Task instructions -> Copy the lines running from the one that contains "Task: Open the Merge menu" to the end of the entries below, exactly and with no pictures.

(Records drawn from a dataset)
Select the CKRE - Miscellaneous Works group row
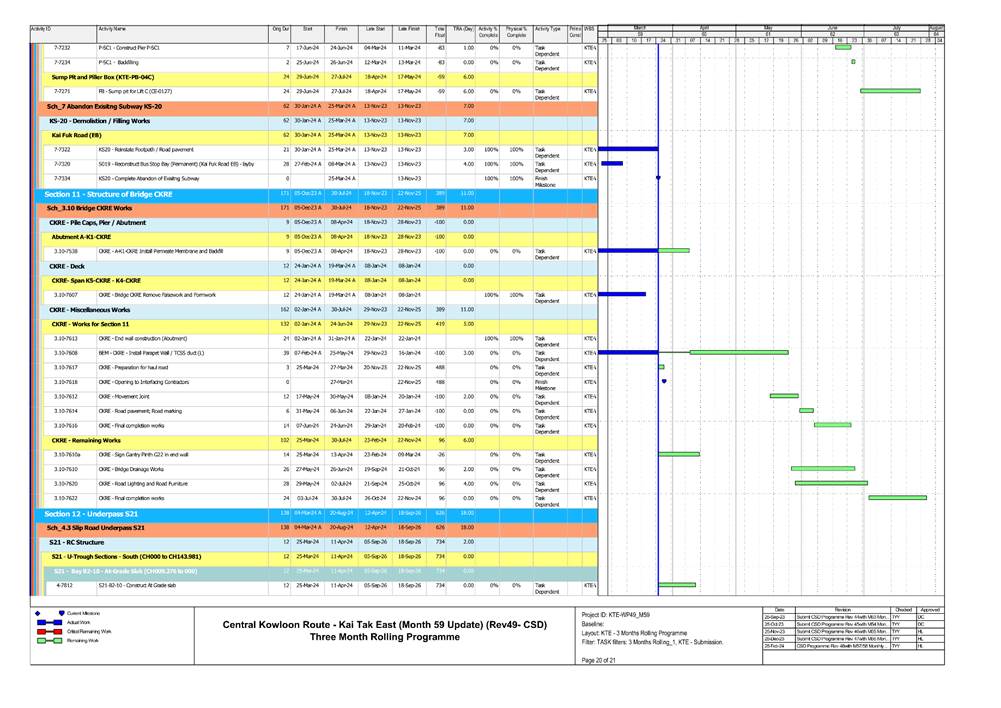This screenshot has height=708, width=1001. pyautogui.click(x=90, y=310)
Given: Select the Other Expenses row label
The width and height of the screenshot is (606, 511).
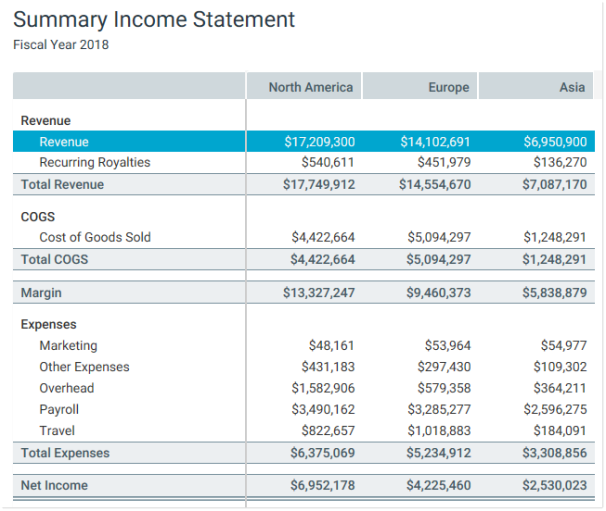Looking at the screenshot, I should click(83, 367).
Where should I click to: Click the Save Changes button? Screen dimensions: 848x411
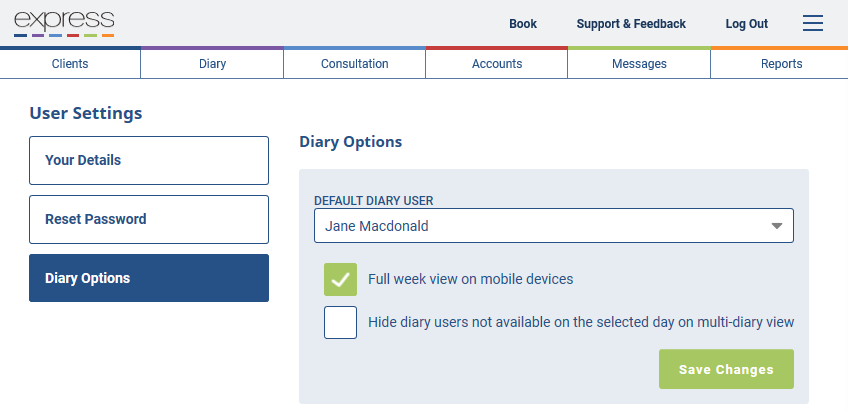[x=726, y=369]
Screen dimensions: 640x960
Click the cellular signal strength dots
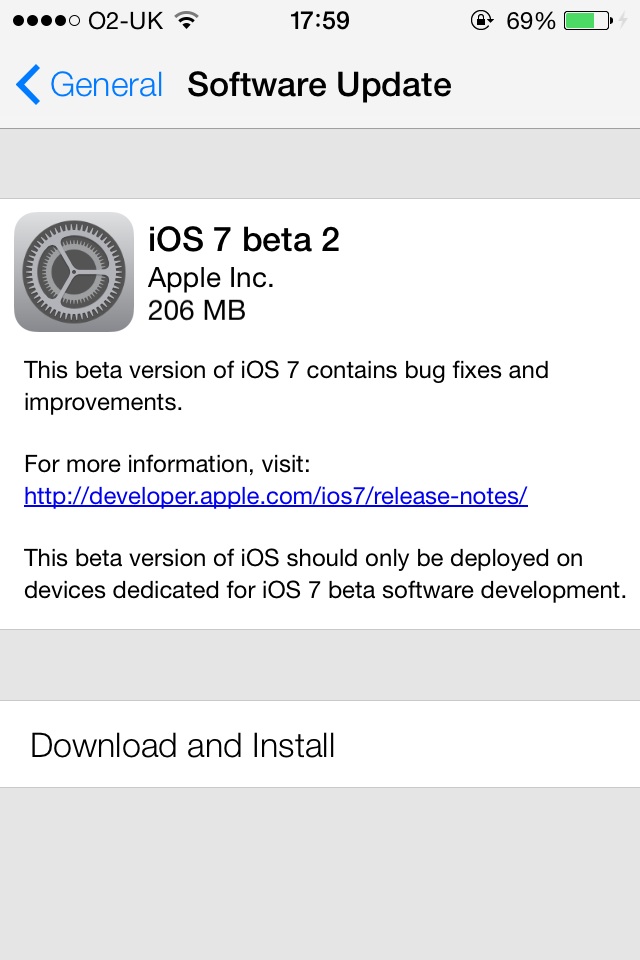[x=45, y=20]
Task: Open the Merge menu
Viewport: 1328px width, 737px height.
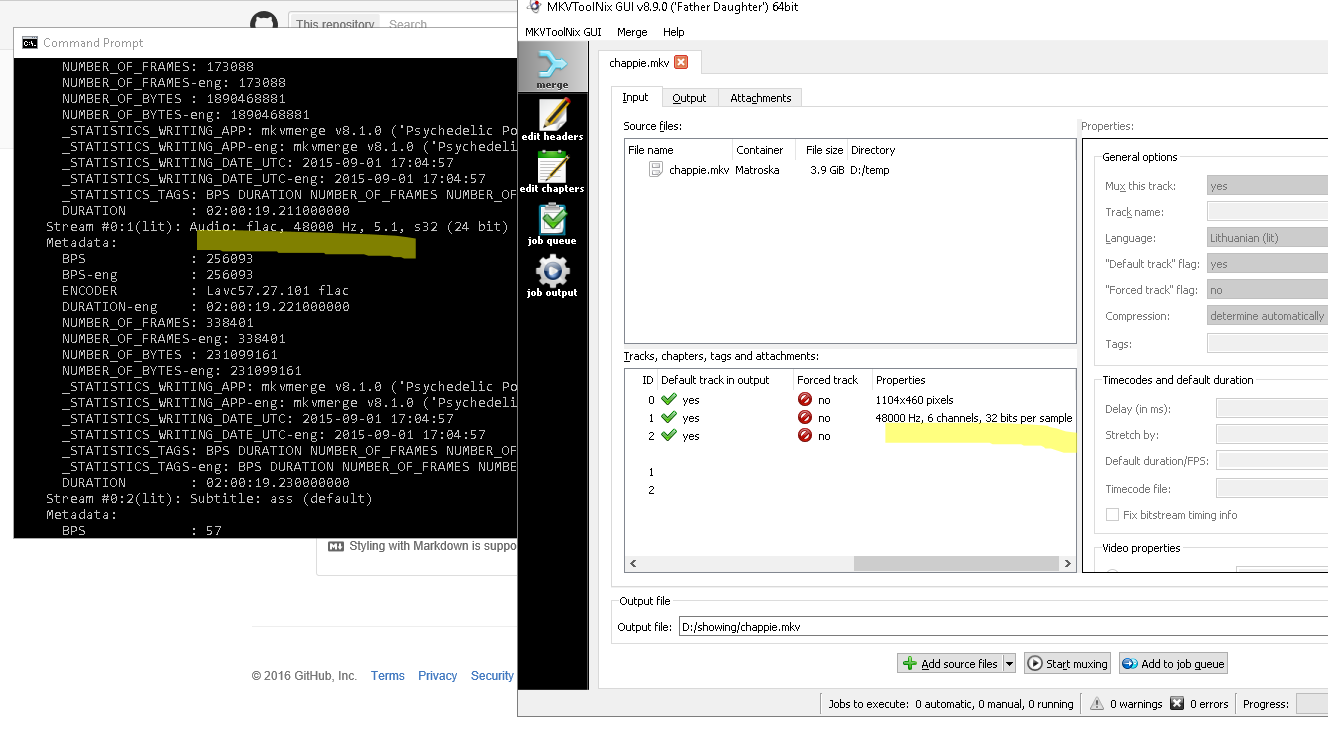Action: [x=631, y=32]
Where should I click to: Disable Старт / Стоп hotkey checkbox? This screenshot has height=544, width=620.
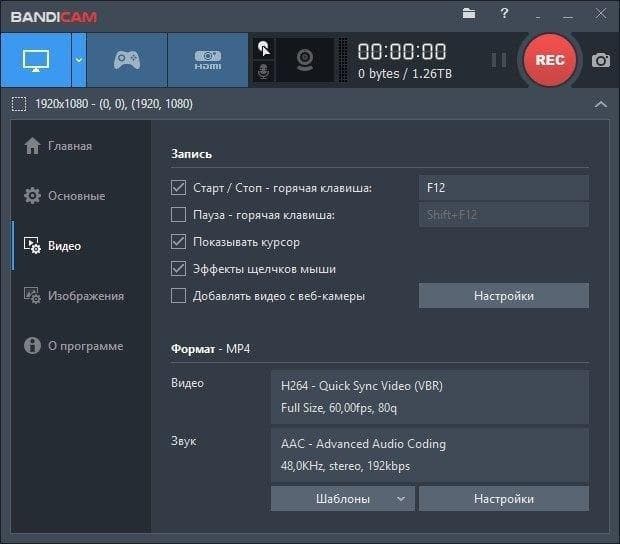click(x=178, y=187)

Written solution ->
Task: Open the Merge menu
Viewport: 1328px width, 737px height.
Action: [x=631, y=32]
Where should I click to: Disable Старт / Стоп hotkey checkbox? This screenshot has height=544, width=620.
click(x=178, y=187)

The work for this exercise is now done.